### Assigned task
Within the records below, find each line that holds the string "agent", then copy it.

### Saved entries
####################

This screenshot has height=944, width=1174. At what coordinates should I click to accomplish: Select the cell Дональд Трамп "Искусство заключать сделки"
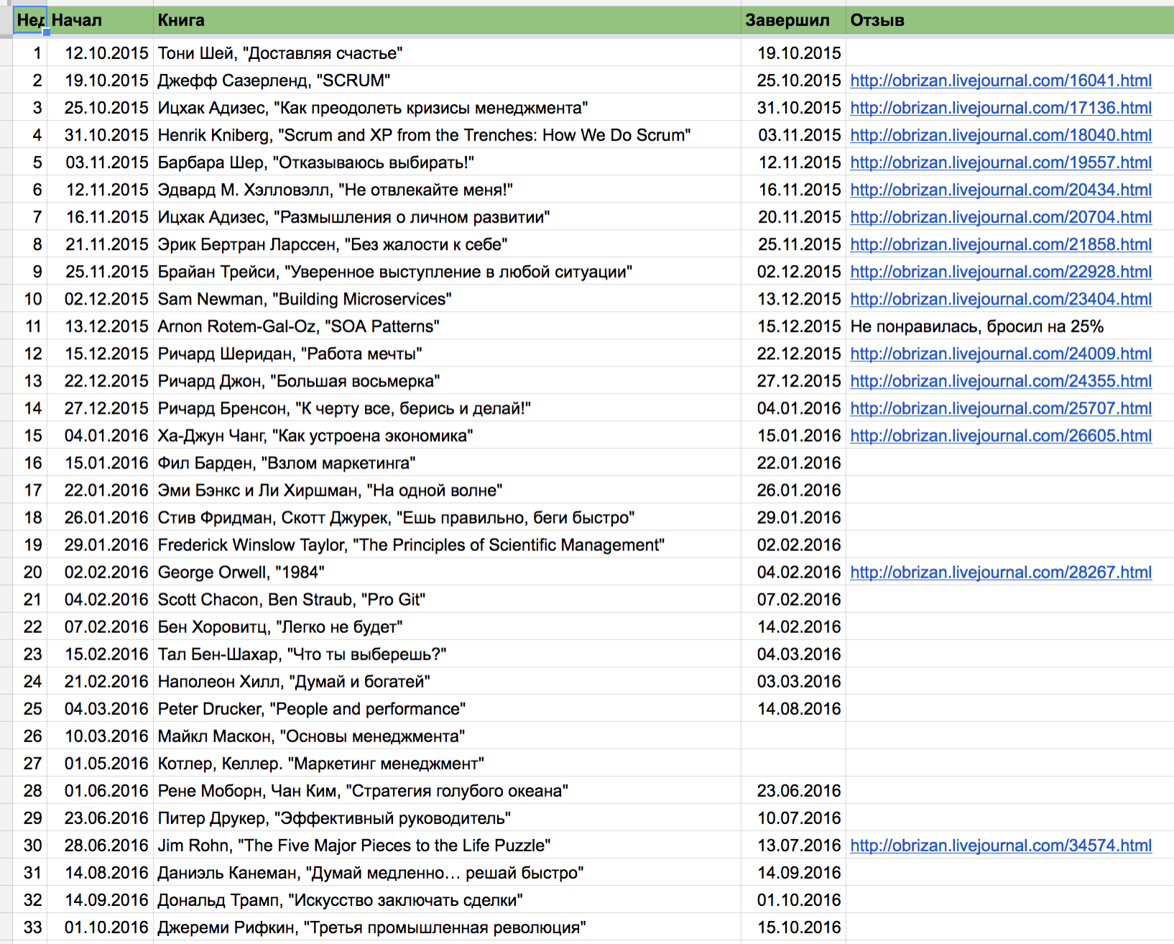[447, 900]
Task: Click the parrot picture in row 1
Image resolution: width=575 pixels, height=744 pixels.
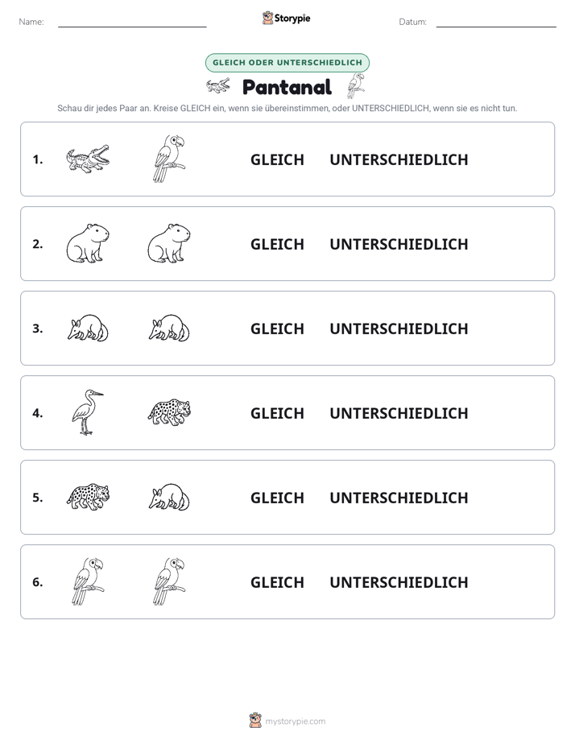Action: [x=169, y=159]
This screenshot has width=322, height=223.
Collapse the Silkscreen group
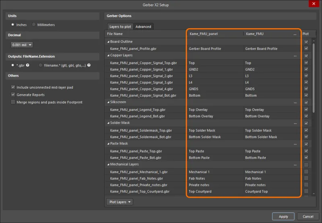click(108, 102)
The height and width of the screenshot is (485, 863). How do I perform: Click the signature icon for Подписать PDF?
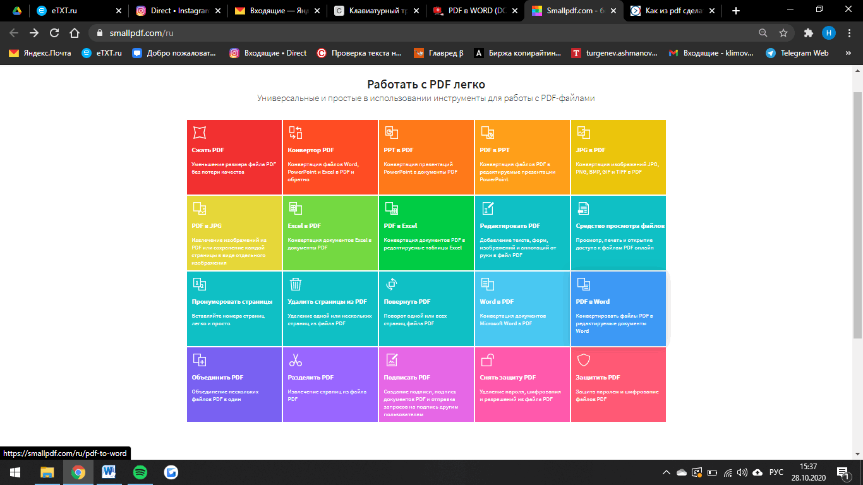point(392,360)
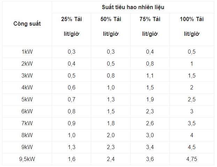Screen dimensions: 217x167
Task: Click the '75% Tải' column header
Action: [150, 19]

####################

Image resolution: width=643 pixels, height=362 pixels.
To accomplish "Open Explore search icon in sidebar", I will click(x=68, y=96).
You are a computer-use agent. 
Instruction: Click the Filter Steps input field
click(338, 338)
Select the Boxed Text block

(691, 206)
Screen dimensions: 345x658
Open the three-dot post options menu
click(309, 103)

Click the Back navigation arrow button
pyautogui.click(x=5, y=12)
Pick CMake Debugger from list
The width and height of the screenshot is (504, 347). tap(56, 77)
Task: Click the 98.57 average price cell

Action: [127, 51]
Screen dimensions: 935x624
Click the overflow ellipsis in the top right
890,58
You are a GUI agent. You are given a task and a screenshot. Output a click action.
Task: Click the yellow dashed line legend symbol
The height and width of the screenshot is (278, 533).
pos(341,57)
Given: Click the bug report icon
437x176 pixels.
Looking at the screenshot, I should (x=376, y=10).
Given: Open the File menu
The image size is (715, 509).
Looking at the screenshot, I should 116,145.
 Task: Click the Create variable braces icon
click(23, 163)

####################

### Finished task
You are a computer-use agent. 
You are a GUI agent. You are given a task and a screenshot. Output a click action.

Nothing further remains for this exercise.